Tikal est envahie en 500 de notre ère, par le seigneur Agua de Caracol au Bélize. En l'an 700, la ville retrouve sa puissance militaire et une certaine splendeur, grâce au seigneur AhCacao. On retrouve d'ailleurs la représentation de ce roi sur certaines stèles. En l'an 900, s'annonce le déclin de la culture maya et par la même celui de cette sublime cité.

Tikal ne fut découvert qu'en 1848, époque à partir de laquelle de nombreux archéologues se succédèrent sur cet immense site qui n'en finit toujours pas de livrer ces secrets.

16 km2 c'est la superficie de la Cité de Tikal qui comprend ces lieux chargés d'histoire au beau milieu de cette forêt ou les singes hurleurs passent de branche en branche, les oiseaux chantent des sons inconnus. Le parc est tellement grand qu'on en oublie assez vite les touristes que l'on croise très rarement.
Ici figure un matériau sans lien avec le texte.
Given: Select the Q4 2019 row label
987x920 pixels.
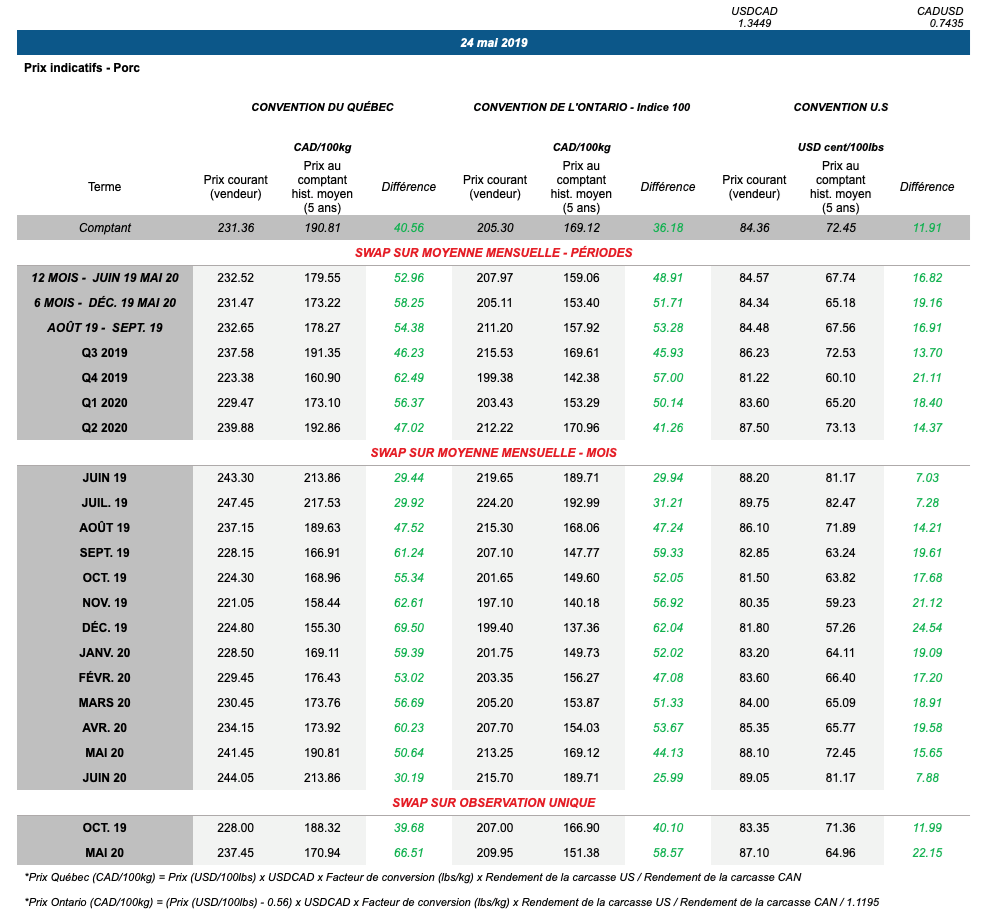Looking at the screenshot, I should pyautogui.click(x=105, y=378).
C'est tout simplement beau! Les arbres ne sont pas en reste, les fromagers, les sapotillier utilisés par les mayas pour les charpentes de leurs temples et la sève par les chicleros pour faire de la gomme à mâcher!

Nous passerons 6 heures à arpenter ce site magnifique, à monter en haut des pyramides dont certaines marches sont parfois périlleuses. Empruntant parfois les marches en bois apposés près d'un angle de l'édifice pour tenter de préserver ces symboles mayas de l'usure néfaste du tourisme, même si les Nike sont montées sur coussins d'air, 500 Nike + 500 Nike + etc... font beaucoup de dégâts au finish!

Nous quitterons Tikal pour retourner sur Flores, petite ville a demi-piétonne, bien agréable et surtout extrêmement calme qui ne vit que du tourisme. Nous nous régalerons d'un liquados, une sorte de jus de fruits frais frappés avec de la glace, la même chose avec du lait s'appelle ... Milk Shake! avant de reprendre le lendemain la route de Rio Dulce.

Terriens d'un temps nous réintégrons Iritis après ce court séjour que nous ne regrettons pas, cette petite immersion dans le monde maya fut un véritable régal. Même si on a fait une overdose de couleurs et de tissages! Oh, bien sûr, on aurait aussi pu faire Quiriga, puis Uaxactun, Ceibal et les autres et même Copan au Honduras, mais non, nous avons choisi Tikal pour remonter le temps au Guatémala.

Toutefois nous ne quittons pas Rio Dulce sans aller visiter le Castillo de San Felipe datant de 1595 et construit à la demande du gouverneur. En 1640 les attaques de pirates s'intensifient et la construction du castillo renforcée et jusqu'en 1736 ce fort bénéficiera d'amélioration et d'agrandissement. C'est en 1955 que ce petit fort sera restauré, grâce à la documentation fournie par les archives générales des Indes en Espagne, disposant des plans d'origines et de certains documents relatifs au fort. Sa position à l'entrée du Lago Izabal en fait de nos jours un lieu de promenade pour tous les guatémaltèque.

el castillo san felipe

Maintenant la belle bleue nous appelle et nous continuons la route vers le Belize.